Un malus de 10 % censé disparu continue d’affecter des pensions
Depuis un avenant à l’accord national interprofessionnel de 2023, le coefficient de solidarité — une minoration temporaire de 10 % sur la pension complémentaire Agirc‑Arrco — devait être supprimé pour les retraites prenant effet à compter du 1er décembre 2023, puis pour les pensions déjà versées sur les arrérages dus à partir du 1er avril 2024. Malgré ces dispositions, des dossiers de bénéficiaires, en particulier des femmes nées avant 1964, affichent encore ce prélèvement sur leurs relevés.
En quoi consistait le coefficient de solidarité ?
Il s’agissait d’une minoration temporaire de la retraite complémentaire — généralement appliquée pendant trois ans ou jusqu’à l’âge de 67 ans — visant les assurés ayant liquidé leur retraite dès l’obtention du taux plein sans en différer le départ. Concrètement, une pension complémentaire brute de 500 € voyait son versement ramené à 450 € pendant la période de minoration, avant de retrouver son montant initial.
Qui est concerné et pourquoi des erreurs subsistent ?
Les personnes parties à la retraite avant la mise en œuvre pleine des suppressions — principalement les assurés nés avant 1964 — sont les plus exposées. Des mises à jour incomplètes des systèmes informatiques des caisses ou des erreurs de traitement peuvent expliquer que la minoration continue d’apparaître sur certains paiements après les dates légales de suppression.
Comment contrôler vos paiements et détecter une mauvaise application
- Connectez‑vous à votre espace personnel Agirc‑Arrco.
- Téléchargez les attestations de paiement de avril 2024 à aujourd’hui.

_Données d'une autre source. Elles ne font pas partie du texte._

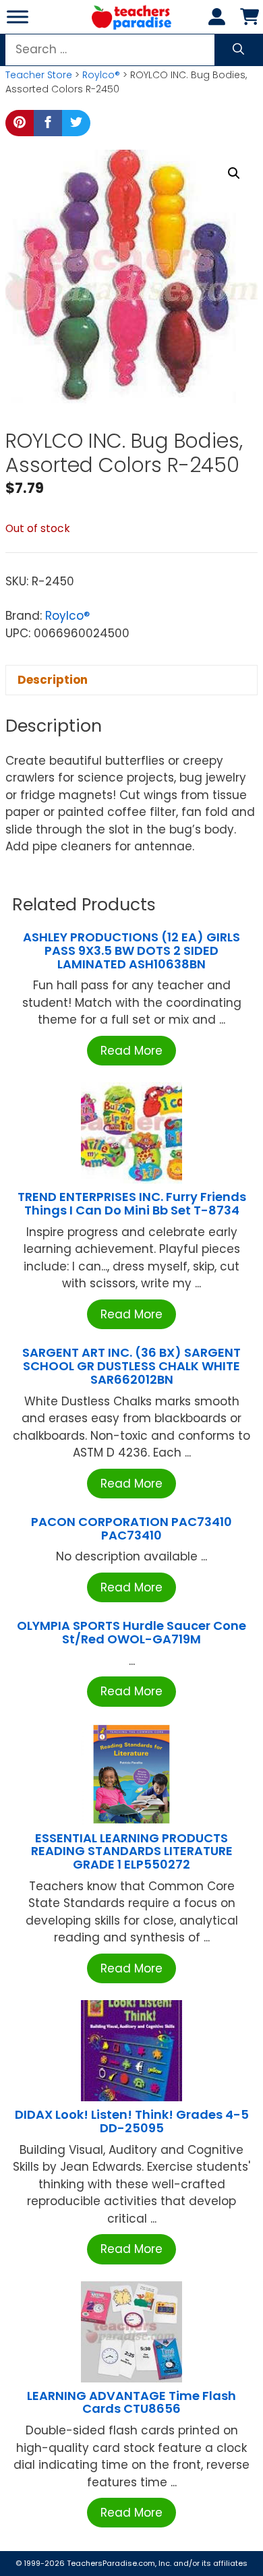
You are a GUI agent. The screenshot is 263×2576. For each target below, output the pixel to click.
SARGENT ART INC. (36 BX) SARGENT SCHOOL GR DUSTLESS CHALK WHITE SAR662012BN (131, 1366)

- Sur chaque bulletin ou attestation, vérifiez la présence d’une ligne intitulée « coefficient de solidarité » ou d’une minoration de 10 % appliquée au montant brut.
- Ne confondez pas cette ligne avec les prélèvements sociaux (CSG, CRDS) qui figurent sous une autre rubrique.
- Adressez‑vous à la bonne caisse : la correction relève de l’Agirc‑Arrco et non de la caisse de base (CNAV).
Que faire si vous constatez une minoration indue ?
Le dispositif prévoit une régularisation : il est possible de réclamer la remise des montants indûment prélevés. Pour maximiser vos chances d’une correction rapide, procédez ainsi :
- Conservez les attestations de paiement et relevez les mois concernés.
- Contactez l’Agirc‑Arrco via votre espace en ligne ou par courrier recommandé en joignant les justificatifs.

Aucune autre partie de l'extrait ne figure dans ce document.